Written exercise A:
Answer these questions using the news report below, one answer per line, marked the same way.
(i) How much more money did the EFCC trace to the Skye Bank account of Dame Patience Jonathan?
(ii) What post did Waripamowei Dudafa hold under ex-President Jonathan?
(iii) What happened to the accounts of the four companies after the EFCC got a court order?

*****

The Economic and
Financial Crimes Commission has traced an additional $5m to the Skye Bank
account of Dame Patience Jonathan, the wife of former President Goodluck
Jonathan.
This brings to $20m the total amount so far
traced to the former first lady.
As part of investigations into a money
laundering case against a former Special Adviser on Domestic Affairs to
ex-President Jonathan, Waripamowei Dudafa, the EFCC had traced four company
accounts to him with a balance of $15m.
The EFCC subsequently charged Dudafa and the four companies
with money laundering.
The four companies,
whose accounts have since been frozen, are Pluto Property and Investment
Company Limited, Seagate Property Development and Investment Company Limited,
Trans Ocean Property and Investment Company Limited and Globus Integrated
Service Limited.
A source at the EFCC said, “While we were
investigating Dudafa, we traced the four companies to him. The companies have
domiciliary accounts at Skye Bank with a balance of about $15m. So, we obtained
a court order and froze the accounts.

*****

Written exercise B: Copy out the rows below word for word, starting with the line that contains "Open the Files dropdown" and going on through the last line of the rows.

Dataset records:
*****

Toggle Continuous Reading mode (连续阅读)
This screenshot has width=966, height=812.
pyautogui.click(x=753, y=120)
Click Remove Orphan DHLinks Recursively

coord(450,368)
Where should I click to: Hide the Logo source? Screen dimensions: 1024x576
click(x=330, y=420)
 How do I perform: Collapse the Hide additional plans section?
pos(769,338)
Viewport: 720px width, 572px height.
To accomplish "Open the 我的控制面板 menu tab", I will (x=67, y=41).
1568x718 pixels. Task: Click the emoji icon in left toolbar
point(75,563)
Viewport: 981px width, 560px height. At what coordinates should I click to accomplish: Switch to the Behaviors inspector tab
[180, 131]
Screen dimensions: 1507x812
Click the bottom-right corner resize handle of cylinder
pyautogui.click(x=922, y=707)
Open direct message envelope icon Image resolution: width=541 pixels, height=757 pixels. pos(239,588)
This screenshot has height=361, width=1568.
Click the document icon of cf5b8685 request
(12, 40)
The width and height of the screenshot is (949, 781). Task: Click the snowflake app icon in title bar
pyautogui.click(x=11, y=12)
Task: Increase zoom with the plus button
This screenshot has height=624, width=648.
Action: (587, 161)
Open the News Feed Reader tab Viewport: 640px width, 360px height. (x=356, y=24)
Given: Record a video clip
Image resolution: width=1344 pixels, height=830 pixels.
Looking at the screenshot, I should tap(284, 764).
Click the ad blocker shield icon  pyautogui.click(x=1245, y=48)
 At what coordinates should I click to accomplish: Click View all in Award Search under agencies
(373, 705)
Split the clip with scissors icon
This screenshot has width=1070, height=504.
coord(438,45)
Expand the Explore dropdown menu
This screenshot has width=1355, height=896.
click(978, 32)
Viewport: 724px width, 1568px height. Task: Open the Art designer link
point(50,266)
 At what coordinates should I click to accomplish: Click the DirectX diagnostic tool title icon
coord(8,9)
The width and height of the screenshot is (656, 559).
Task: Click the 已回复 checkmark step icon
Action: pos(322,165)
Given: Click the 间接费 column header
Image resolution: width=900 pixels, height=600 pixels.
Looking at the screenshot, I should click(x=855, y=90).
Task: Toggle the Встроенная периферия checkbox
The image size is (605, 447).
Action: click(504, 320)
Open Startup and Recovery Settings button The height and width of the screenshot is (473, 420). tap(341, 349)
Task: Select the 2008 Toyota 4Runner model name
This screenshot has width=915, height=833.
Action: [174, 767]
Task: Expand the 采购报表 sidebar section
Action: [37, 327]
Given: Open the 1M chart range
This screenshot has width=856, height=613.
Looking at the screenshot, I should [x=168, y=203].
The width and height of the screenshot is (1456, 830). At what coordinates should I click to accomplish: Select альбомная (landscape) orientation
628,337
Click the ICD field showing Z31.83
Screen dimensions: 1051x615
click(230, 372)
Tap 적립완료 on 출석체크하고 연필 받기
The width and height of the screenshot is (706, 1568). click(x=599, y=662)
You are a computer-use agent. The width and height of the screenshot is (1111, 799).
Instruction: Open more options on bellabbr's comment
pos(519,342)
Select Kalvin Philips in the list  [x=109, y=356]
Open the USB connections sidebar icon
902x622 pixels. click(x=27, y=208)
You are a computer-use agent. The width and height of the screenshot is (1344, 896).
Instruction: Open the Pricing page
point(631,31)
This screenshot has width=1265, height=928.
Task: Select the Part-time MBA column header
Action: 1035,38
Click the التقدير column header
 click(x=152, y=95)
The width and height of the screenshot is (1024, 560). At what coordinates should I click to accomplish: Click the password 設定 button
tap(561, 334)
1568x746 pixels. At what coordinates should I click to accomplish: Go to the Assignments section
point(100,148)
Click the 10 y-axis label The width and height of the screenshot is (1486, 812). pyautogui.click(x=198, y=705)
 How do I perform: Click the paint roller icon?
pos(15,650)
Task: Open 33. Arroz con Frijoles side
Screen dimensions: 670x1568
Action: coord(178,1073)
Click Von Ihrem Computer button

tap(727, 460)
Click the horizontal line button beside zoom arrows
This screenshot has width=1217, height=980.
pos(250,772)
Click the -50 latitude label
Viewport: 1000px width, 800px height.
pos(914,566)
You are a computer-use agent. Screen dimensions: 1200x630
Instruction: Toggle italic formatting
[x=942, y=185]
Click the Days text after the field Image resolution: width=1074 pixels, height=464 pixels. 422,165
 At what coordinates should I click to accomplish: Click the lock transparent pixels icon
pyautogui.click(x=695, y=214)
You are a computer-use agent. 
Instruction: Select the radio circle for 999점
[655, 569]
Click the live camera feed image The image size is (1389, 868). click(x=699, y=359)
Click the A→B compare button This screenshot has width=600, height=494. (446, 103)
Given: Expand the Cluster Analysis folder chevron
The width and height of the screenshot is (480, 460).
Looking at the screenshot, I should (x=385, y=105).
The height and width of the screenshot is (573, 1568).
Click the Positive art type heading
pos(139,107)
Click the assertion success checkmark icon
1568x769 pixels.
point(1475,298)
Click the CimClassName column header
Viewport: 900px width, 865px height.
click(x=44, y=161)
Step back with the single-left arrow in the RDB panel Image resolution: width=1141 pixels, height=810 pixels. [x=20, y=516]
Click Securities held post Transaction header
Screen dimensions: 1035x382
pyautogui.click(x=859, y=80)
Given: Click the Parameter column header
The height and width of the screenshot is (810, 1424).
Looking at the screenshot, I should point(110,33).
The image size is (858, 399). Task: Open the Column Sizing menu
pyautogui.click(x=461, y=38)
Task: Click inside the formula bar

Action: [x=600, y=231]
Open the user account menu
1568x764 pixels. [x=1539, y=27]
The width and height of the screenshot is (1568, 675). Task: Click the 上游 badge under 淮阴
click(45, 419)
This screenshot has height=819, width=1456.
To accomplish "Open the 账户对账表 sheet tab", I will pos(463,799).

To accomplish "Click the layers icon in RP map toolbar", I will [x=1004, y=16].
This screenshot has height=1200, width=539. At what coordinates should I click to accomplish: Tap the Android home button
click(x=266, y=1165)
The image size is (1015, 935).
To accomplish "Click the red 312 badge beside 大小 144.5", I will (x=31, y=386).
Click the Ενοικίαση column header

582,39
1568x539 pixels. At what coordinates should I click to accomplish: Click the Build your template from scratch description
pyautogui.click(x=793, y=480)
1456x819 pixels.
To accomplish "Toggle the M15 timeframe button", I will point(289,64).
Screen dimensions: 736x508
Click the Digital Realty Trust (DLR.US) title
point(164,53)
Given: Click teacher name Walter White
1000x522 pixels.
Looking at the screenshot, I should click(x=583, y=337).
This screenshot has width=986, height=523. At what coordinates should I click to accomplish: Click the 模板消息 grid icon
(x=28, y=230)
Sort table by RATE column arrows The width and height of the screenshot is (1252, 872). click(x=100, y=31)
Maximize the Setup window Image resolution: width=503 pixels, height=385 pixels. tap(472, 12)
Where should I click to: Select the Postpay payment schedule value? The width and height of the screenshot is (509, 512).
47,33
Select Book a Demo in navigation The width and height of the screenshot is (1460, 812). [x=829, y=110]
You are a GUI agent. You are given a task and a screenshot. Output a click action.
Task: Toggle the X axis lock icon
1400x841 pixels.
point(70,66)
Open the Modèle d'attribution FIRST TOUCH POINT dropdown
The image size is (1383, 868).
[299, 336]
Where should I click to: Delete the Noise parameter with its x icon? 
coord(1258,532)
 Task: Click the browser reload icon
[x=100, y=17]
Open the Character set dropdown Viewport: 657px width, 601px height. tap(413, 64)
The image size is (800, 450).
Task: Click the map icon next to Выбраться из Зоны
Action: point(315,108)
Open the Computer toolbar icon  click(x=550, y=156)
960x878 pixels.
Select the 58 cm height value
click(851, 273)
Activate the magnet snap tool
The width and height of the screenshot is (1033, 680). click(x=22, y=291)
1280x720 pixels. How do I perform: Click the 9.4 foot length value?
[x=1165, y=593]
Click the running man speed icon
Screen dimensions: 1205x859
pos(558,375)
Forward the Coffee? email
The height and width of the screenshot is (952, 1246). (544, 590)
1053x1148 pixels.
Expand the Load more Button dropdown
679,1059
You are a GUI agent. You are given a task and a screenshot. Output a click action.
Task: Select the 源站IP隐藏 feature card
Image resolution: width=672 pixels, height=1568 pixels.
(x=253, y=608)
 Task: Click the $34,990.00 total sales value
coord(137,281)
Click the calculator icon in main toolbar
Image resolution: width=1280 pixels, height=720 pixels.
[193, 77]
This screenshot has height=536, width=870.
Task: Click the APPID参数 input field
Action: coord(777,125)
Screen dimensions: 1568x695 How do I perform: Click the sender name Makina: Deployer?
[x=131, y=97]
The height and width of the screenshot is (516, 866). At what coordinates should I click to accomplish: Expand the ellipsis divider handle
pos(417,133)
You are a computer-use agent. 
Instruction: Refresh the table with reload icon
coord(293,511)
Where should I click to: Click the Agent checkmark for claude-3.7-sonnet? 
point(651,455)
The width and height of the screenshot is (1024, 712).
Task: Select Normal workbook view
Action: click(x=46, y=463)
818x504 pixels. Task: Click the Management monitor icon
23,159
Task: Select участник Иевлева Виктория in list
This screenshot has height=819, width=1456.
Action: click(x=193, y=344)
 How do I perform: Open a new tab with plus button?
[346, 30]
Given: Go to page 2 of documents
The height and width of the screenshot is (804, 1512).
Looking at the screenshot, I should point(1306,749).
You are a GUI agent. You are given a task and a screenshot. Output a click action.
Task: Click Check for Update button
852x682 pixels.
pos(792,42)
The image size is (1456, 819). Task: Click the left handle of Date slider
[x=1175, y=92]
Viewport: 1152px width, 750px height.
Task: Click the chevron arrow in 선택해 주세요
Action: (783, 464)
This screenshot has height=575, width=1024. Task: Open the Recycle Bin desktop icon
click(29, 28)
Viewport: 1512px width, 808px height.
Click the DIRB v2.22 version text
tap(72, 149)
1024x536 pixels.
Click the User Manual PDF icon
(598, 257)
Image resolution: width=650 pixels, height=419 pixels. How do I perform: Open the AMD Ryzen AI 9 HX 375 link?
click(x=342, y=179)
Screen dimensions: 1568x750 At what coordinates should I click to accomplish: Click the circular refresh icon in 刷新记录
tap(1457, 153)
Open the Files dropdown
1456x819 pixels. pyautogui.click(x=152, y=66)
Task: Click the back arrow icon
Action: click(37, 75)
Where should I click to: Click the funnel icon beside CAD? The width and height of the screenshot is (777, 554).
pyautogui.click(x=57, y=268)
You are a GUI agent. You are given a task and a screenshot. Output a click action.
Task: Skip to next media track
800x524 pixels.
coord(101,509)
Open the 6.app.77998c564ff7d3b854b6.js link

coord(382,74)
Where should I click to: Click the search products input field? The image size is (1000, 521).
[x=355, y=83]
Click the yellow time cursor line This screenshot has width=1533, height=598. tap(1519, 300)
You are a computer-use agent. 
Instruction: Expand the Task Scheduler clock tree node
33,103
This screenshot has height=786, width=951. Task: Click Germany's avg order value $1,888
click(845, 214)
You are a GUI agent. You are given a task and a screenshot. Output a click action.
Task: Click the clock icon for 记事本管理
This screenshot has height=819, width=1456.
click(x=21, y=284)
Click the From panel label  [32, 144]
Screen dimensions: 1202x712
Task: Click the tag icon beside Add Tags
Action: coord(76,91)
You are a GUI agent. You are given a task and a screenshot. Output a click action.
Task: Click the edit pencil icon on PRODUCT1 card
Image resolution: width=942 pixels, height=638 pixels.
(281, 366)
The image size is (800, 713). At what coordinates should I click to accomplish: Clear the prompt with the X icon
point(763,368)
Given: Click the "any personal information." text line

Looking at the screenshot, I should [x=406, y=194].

*****

Solution A:
(i) An additional $5m.
(ii) Special Adviser on Domestic Affairs.
(iii) They were frozen.

Solution B:
Open the Files dropdown
1456x819 pixels. pyautogui.click(x=152, y=66)
Task: Click the back arrow icon
Action: click(37, 75)
Where should I click to: Click the funnel icon beside CAD? The width and height of the screenshot is (777, 554).
pyautogui.click(x=57, y=268)
You are a GUI agent. You are given a task and a screenshot. Output a click action.
Task: Skip to next media track
800x524 pixels.
coord(101,509)
Open the 6.app.77998c564ff7d3b854b6.js link

coord(382,74)
Where should I click to: Click the search products input field? The image size is (1000, 521).
[x=355, y=83]
Click the yellow time cursor line This screenshot has width=1533, height=598. tap(1519, 300)
You are a computer-use agent. 
Instruction: Expand the Task Scheduler clock tree node
33,103
This screenshot has height=786, width=951. Task: Click Germany's avg order value $1,888
click(845, 214)
You are a GUI agent. You are given a task and a screenshot. Output a click action.
Task: Click the clock icon for 记事本管理
This screenshot has height=819, width=1456.
click(x=21, y=284)
Click the From panel label  [32, 144]
Screen dimensions: 1202x712
Task: Click the tag icon beside Add Tags
Action: coord(76,91)
You are a GUI agent. You are given a task and a screenshot. Output a click action.
Task: Click the edit pencil icon on PRODUCT1 card
Image resolution: width=942 pixels, height=638 pixels.
(281, 366)
The image size is (800, 713). At what coordinates should I click to accomplish: Clear the prompt with the X icon
point(763,368)
Given: Click the "any personal information." text line

Looking at the screenshot, I should [x=406, y=194].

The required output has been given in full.